Some characters in my import.sql is not shown correctly in DB. For example character ü becomes ü in db. Default charset in mysql is utf-8 and I'm creating tables like

CREATE TABLE doctor (doctorId int unsigned NOT NULL AUTO_INCREMENT, name varchar(45) NOT NULL, surname varchar(45) NOT NULL, PRIMARY KEY (doctorId)) ENGINE=InnoDB DEFAULT CHARSET=utf8;

It is weird that if I import using Mysql import/export manager data is correct but using hibernate.hbm2ddl.auto=create makes characters corrupted.

How can I solve this?

Edit: Also I've tried adding

<property name="hibernate.connection.useUnicode" value="true" />
<property name="hibernate.connection.characterEncoding"
            value="UTF-8" />
<property name="hibernate.connection.charSet" value="UTF-8" />

to persistence.xml. But it didn't help.

Fix: I've solved it eventually. I'm using Tomcat and that is the point of corruption not hibernate or mysql. I've started it with set JAVA_OPTS=-Dfile.encoding=UTF-8 command and my problem goes away.

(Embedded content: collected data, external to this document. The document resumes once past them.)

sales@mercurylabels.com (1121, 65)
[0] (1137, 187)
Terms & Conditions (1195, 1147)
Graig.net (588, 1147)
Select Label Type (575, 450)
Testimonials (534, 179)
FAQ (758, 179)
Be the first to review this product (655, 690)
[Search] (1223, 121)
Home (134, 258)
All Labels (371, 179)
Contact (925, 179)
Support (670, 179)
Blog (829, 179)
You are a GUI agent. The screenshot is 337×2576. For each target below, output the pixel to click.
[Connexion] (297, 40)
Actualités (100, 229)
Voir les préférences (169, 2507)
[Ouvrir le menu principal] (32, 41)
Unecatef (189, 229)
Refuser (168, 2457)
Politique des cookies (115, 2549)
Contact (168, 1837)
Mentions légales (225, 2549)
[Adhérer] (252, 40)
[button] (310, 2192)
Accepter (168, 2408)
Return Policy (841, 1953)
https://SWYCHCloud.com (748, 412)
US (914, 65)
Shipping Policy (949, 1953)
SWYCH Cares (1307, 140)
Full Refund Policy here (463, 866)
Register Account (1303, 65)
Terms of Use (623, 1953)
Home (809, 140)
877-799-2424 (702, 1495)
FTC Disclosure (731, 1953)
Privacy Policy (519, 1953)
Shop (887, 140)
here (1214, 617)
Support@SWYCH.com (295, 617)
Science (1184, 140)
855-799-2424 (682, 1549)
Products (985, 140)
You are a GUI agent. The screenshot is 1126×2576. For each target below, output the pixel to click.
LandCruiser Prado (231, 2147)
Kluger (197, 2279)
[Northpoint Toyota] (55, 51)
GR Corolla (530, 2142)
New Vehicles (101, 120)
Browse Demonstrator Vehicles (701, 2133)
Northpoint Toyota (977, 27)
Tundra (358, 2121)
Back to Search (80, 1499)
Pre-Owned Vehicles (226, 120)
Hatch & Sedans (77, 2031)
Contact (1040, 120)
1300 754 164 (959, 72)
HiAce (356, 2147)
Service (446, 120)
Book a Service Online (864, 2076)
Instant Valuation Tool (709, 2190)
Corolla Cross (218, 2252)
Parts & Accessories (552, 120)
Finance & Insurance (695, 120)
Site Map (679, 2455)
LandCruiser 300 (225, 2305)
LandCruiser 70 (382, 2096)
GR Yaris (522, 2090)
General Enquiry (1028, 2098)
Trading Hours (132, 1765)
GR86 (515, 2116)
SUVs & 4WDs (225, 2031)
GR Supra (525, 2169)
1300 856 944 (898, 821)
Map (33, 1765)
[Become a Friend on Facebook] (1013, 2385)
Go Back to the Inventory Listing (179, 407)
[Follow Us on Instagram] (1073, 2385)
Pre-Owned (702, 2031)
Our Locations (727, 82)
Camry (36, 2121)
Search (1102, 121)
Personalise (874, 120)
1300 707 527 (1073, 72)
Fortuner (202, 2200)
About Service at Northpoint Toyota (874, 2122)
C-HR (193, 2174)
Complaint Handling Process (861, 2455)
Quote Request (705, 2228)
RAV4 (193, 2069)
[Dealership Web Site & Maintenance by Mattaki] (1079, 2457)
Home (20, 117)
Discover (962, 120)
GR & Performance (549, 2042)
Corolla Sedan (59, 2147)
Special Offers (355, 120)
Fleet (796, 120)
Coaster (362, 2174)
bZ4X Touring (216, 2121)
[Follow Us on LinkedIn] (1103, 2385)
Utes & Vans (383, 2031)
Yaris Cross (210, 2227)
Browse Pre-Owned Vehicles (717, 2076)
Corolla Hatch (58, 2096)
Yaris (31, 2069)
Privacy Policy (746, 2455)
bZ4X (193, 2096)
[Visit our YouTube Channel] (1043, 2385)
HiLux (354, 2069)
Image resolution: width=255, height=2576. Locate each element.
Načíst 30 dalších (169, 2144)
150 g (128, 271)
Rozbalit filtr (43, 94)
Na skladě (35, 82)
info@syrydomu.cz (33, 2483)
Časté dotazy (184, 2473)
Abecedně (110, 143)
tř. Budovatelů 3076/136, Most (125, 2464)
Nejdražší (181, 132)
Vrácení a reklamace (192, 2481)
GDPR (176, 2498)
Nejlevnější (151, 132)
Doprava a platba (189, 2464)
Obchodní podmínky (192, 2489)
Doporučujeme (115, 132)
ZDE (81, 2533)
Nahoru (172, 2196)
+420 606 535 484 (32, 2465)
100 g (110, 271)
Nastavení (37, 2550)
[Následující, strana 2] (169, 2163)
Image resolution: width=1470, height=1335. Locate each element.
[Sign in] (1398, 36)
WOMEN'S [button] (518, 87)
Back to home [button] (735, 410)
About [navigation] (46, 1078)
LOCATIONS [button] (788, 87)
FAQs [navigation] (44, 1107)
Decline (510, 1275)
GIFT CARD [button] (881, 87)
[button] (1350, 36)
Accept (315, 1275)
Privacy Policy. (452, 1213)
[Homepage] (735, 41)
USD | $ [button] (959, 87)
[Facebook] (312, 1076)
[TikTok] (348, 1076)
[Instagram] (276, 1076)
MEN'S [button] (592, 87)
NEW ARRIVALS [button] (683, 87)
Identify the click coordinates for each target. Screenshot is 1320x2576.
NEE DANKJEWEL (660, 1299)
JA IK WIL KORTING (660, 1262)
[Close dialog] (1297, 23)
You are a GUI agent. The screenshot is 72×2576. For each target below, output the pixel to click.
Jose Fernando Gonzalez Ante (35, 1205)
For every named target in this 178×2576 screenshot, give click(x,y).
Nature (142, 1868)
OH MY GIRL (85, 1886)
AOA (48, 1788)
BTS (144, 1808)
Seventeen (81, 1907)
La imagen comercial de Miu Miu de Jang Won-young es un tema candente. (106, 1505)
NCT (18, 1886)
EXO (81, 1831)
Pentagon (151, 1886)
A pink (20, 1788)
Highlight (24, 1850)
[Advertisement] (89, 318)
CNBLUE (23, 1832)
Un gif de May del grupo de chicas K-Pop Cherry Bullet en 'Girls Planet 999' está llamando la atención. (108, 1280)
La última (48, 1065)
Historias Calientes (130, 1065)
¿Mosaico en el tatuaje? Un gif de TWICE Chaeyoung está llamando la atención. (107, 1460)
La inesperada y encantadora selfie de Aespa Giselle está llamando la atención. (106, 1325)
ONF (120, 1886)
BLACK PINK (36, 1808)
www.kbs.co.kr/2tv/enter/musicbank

The title of question became misleading now. Sorry for that.

回答1:

When creating the reader for that file, Hibernate uses new InputStreamReader(stream); directly, without explicit encoding (the default execution platform charset encoding is assumed/used).

So, in other words, your import.sql file must be in the default execution platform charset encoding.

There is an old (2006!) open issue for this, in case one wishes to send a patch: https://hibernate.atlassian.net/browse/HBX-711


Options to fix:

  • Add -Dfile.encoding=UTF-8 to the JAVA_OPTS environment variable, such as:

    # Linux/Unix
    export JAVA_OPTS=-Dfile.encoding=UTF-8
    # Windows
    set JAVA_OPTS=-Dfile.encoding=UTF-8
    
    # Attention, check before if your JAVA_OPTS doesn't already have a value. If so,
    # then it should be
    export JAVA_OPTS=$JAVA_OPTS -Dfile.encoding=UTF-8
    # or
    set JAVA_OPTS=%JAVA_OPTS% -Dfile.encoding=UTF-8
    
  • Set a property in your Maven plugin (could be surefire, failsafe or other, depending on how do you run the code that imports the hibernate file). Example for surefire:

    <plugin>
       <groupId>org.apache.maven.plugins</groupId>
       <artifactId>maven-surefire-plugin</artifactId>
       <configuration>
          <argLine>-Dfile.encoding=UTF8</argLine>
       </configuration>
    </plugin>
    
  • If gradle: To add this property in gradle add systemProperty 'file.encoding', 'UTF-8' to task configuration block. (Thanks @meztihn)



回答2:

I'm using import.sql to populate database on test phase and this link has helped me to solve encoding problem: http://javacimrman.blogspot.ru/2011/07/hibernate-importsql-encoding-when.html.



回答3:

Here's a reliable solution without setting any system property.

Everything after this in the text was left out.